THE PROBLEM
Reproduce the listing below word for word, from the line containing "The height and width of the screenshot is (1024, 1024)." down to the line containing "y-tick-label: UTILITY is", including both of those lines. Omit the pictures.

DATASET EXCERPTS

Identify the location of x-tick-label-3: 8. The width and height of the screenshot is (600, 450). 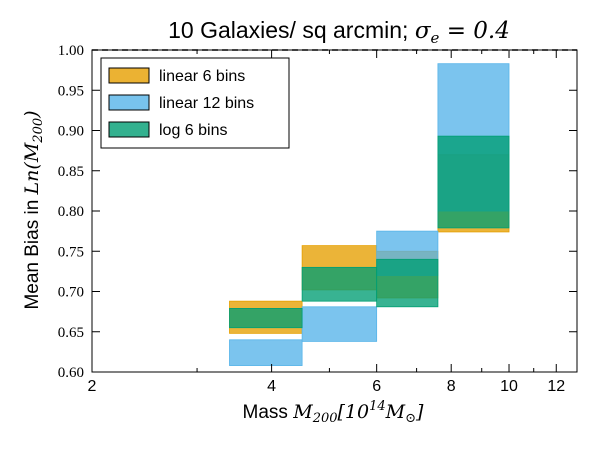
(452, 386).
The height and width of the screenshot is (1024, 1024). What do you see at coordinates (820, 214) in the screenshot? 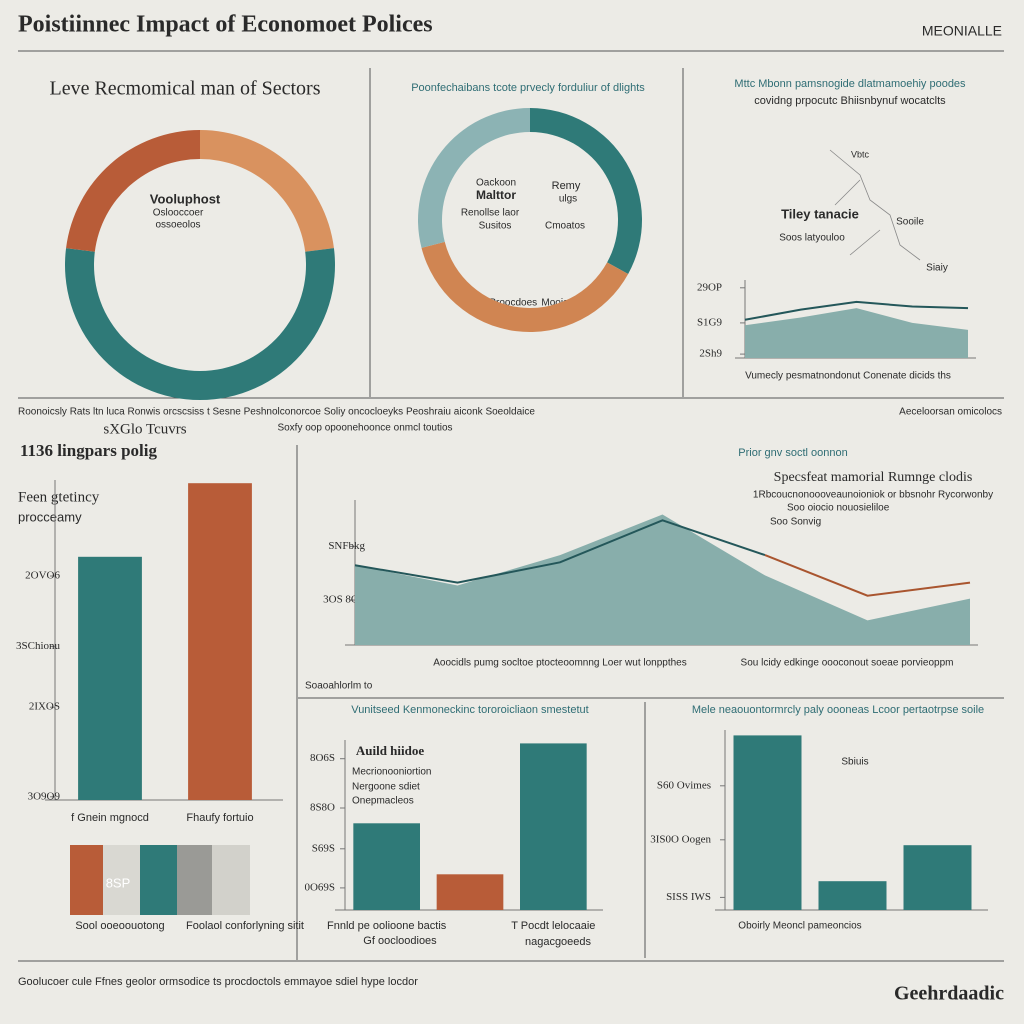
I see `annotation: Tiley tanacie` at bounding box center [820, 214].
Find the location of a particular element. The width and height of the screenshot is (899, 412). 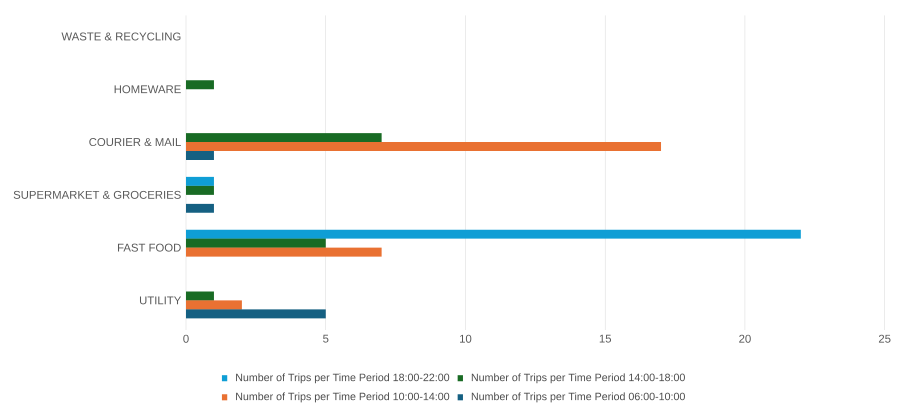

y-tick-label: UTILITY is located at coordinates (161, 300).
...
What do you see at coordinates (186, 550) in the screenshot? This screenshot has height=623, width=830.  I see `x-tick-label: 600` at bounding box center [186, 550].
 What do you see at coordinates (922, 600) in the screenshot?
==
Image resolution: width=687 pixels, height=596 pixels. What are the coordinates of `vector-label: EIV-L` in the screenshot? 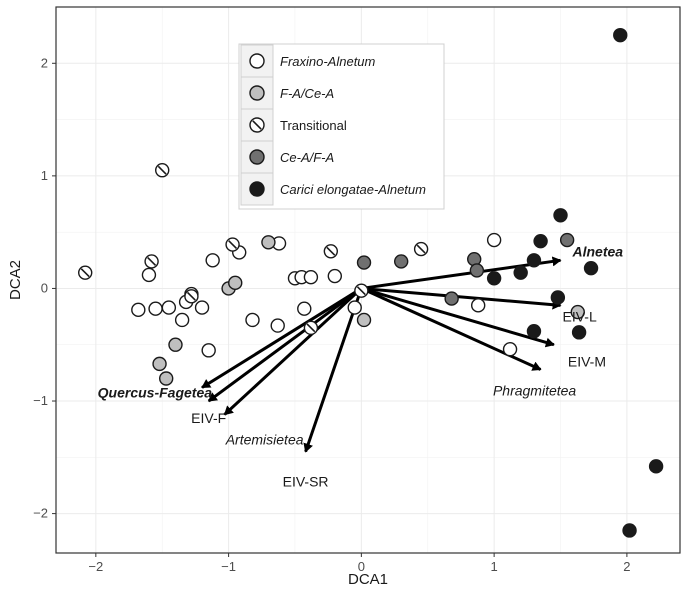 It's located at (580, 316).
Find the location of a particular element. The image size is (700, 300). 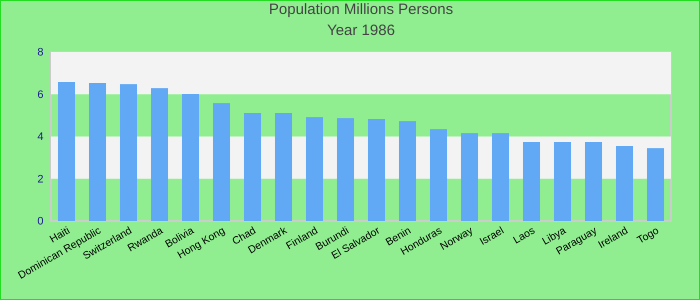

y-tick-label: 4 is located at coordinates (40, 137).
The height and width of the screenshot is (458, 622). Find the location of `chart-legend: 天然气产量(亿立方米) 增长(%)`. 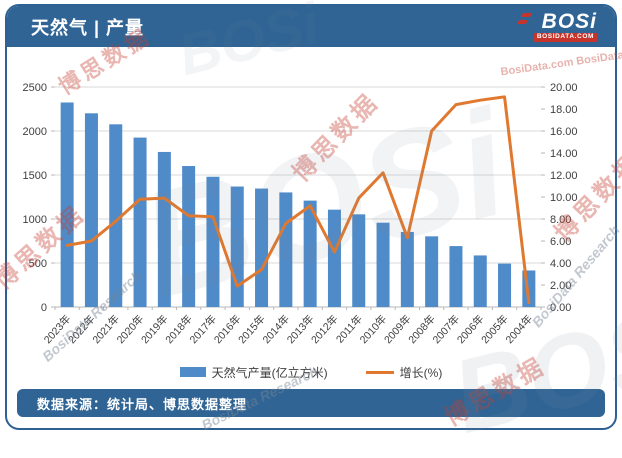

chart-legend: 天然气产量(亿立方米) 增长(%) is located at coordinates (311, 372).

RESPONSE TO THIS TASK
The height and width of the screenshot is (1024, 1024). What do you see at coordinates (820, 214) in the screenshot? 
I see `annotation: Tiley tanacie` at bounding box center [820, 214].
Find the location of a particular element. The width and height of the screenshot is (899, 412). 

y-tick-label: UTILITY is located at coordinates (161, 300).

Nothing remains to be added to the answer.